Monday, October 1, 2012

TIGTA Report on Restrictions on Directly Contacting Represented Taxpayers (10/1/12)

TIGTA has a new report titled "Fiscal Year 2012 Statutory Review of Restrictions on Directly Contacting Taxpayers," TIGTA Reference No. 2012-30-089 (9/4/'12), here  The IRS should contact only the designated taxpayer representative except in certain cases where advance approval to "bypass" has been obtained.  See 26 C.F.R. § 601.506(b), here (containing the conditions for the bypass authority); see also this IRS memo dated 8/26/05 here (stating also that, even if the taxpayer contacts the IRS, the IRS should not have substantive discussions outside the presence of the representative).

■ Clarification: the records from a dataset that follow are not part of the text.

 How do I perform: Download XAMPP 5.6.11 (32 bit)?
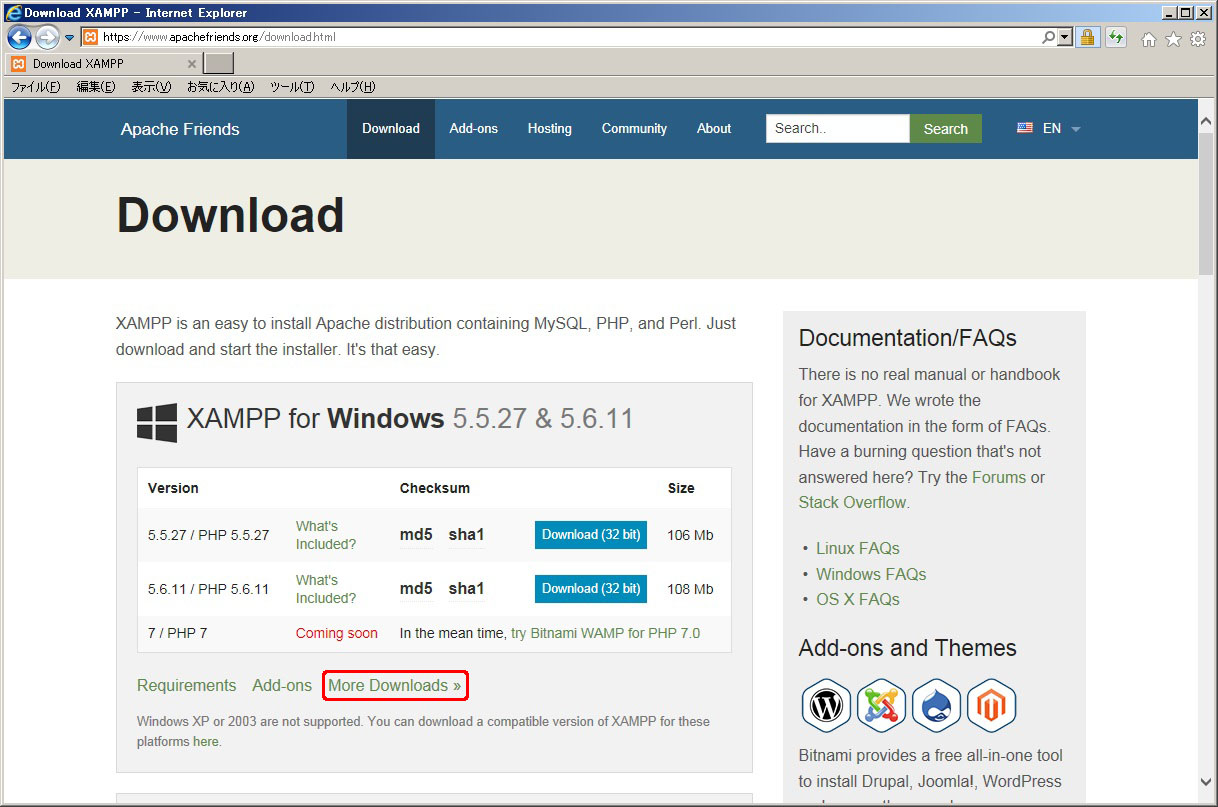point(590,589)
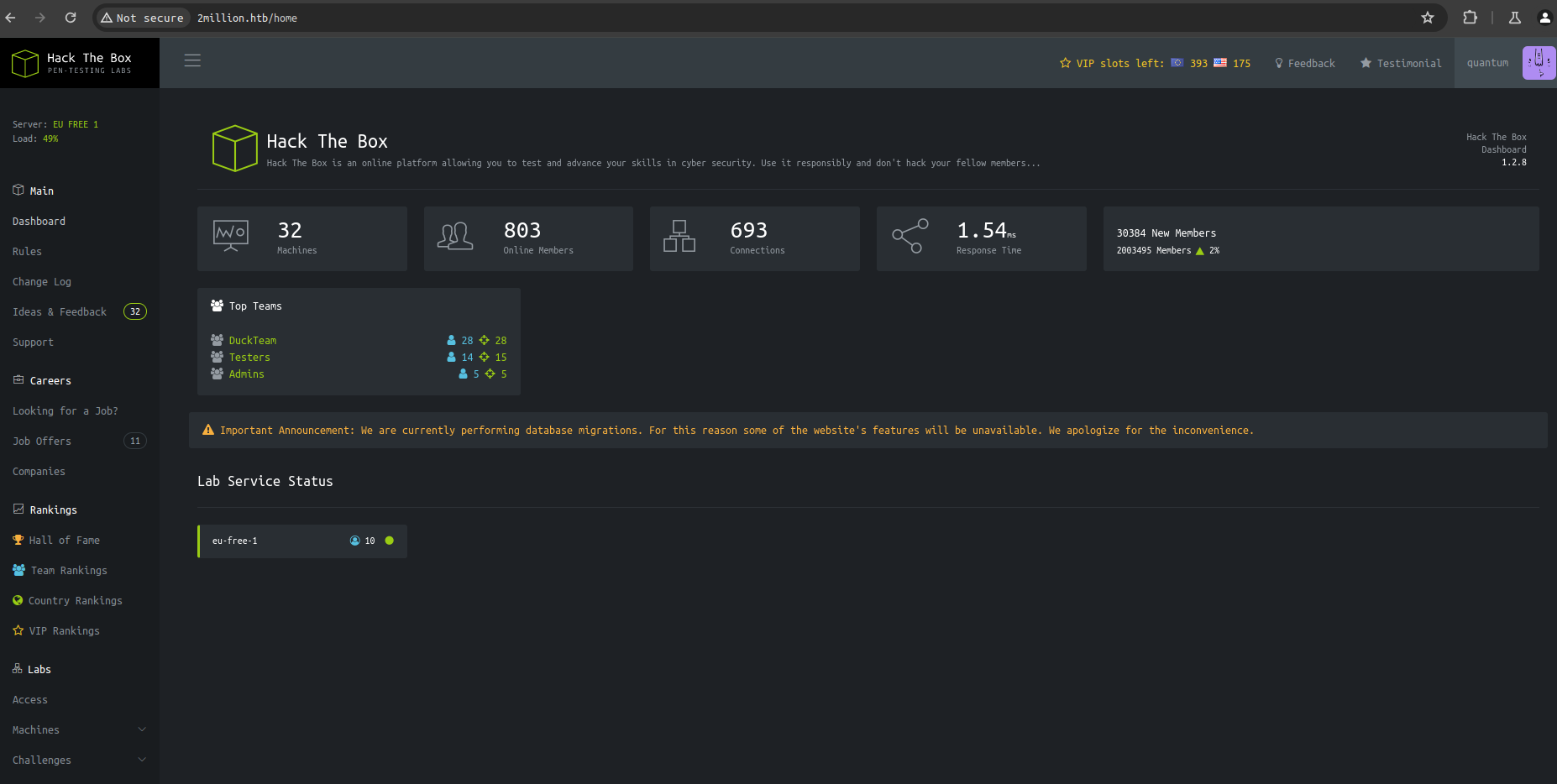
Task: Open the Dashboard sidebar item
Action: tap(39, 221)
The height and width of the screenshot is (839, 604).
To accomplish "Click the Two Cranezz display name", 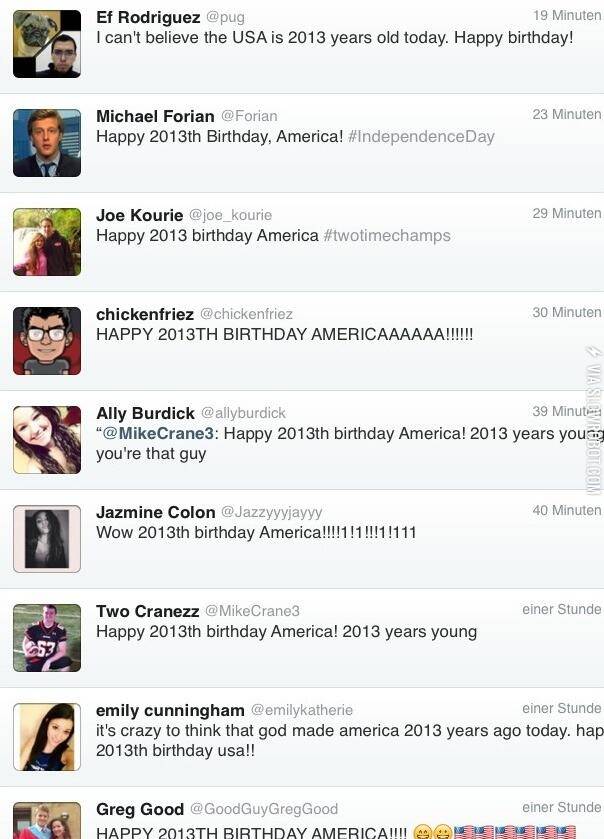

Here is a cut and paste of the summary of the TIGTA report:
IRS employees are required to stop an interview if the taxpayer requests to consult with a representative and may not bypass a representative without supervisory approval.  Between October 2010 and September 2011, TIGTA’s Office of Investigations closed 19 direct contact complaints involving IRS employees, of which eight were disciplined or counseled for their actions by IRS management officials. 
This audit was initiated because TIGTA is required to annually report on the IRS’s compliance with Internal Revenue Code Sections 7521(b)(2) and (c).  The overall objective of this audit was to determine whether the IRS complied with the legal guidelines addressing the direct contact of taxpayers and their representatives.  
The IRS has a number of policies and procedures in place to help ensure taxpayers are afforded the right to designate a qualified representative to act on their behalf in dealing with IRS personnel in a variety of tax matters.  However, TIGTA reviewed a statistical sample of 73 of 25,264 Small Business/Self-Employed Division closed field collection investigations and found that revenue officers were not always involving representatives appropriately in some key actions.
In the sample of 73 cases, TIGTA found that 14 revenue officers deviated from procedures by: 1) contacting the taxpayer directly, instead of the authorized representative, on the initial or subsequent contact in the collection investigation, 2) not sending copies of taxpayer correspondence to the authorized representative, or 3) not allowing enough time for the taxpayer to obtain a representative.  In addition, little documentation was found in managerial reviews indicating that managers checked to ensure revenue officers were: 1) involving representatives in all case actions, 2) providing representatives a copy of all original correspondence sent to taxpayers, and 3) allowing taxpayers sufficient time to obtain representation.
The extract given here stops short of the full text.